§ **What you need to do**:
Copy the complete listing that follows, letter for letter.

§ **Exercise data**:

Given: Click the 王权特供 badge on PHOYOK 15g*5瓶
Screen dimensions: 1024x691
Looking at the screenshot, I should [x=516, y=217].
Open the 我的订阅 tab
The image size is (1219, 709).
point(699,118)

§ **Completed exercise**:
Given: Click the 王权特供 badge on PHOYOK 15g*5瓶
Screen dimensions: 1024x691
Looking at the screenshot, I should [x=516, y=217].
Open the 我的订阅 tab
The image size is (1219, 709).
point(699,118)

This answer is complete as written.